WHAT THE TASK REQUIRES -
Rescale the part of the material that opens with the line containing "You are a computer-use agent. The image" and closes with the line containing "click(258, 361)", giving back every line of it. Multiply each click coordinate by 0.2 and round to a whole number, rounding halves up, and leave every other number unchanged.

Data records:
►

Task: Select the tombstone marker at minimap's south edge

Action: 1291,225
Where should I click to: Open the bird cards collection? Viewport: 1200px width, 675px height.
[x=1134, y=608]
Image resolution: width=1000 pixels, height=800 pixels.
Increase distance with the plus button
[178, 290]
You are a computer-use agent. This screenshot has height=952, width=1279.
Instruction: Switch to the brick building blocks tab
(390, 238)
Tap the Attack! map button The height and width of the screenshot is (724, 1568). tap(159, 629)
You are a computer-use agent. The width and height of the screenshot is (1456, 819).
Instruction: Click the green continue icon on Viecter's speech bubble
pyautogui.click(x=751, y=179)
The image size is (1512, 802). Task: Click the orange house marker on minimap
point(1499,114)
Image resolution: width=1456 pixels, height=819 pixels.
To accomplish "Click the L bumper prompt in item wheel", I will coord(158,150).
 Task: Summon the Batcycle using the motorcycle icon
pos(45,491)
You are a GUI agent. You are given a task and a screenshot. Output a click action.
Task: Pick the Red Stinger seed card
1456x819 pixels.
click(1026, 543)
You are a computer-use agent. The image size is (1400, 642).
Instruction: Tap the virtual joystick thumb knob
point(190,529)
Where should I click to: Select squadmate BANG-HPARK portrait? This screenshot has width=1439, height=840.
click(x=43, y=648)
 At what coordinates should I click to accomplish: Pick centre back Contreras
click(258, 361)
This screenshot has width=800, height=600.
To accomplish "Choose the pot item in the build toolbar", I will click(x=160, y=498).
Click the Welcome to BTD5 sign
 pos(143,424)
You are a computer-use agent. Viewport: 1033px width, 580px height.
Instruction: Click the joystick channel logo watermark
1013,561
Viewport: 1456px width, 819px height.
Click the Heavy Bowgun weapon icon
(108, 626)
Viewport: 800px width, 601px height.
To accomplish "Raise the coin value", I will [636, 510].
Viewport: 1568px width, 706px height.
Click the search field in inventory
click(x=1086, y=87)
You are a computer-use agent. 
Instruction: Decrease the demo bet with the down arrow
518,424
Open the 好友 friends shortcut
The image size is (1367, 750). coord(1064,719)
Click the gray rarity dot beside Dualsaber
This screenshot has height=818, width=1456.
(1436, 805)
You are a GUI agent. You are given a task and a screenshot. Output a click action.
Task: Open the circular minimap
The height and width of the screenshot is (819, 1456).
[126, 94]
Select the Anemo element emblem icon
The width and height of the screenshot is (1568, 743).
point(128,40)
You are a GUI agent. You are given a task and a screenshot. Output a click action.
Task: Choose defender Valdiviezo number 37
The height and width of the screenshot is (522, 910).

◄

WRITTEN ANSWER -
You are a computer-use agent. The image size is (1400, 642).
Instruction: Tap the virtual joystick thumb knob
point(38,106)
Where should I click to: Select squadmate BANG-HPARK portrait? This screenshot has width=1439, height=840.
click(x=9, y=130)
 At what coordinates should I click to accomplish: Pick centre back Contreras
click(52, 72)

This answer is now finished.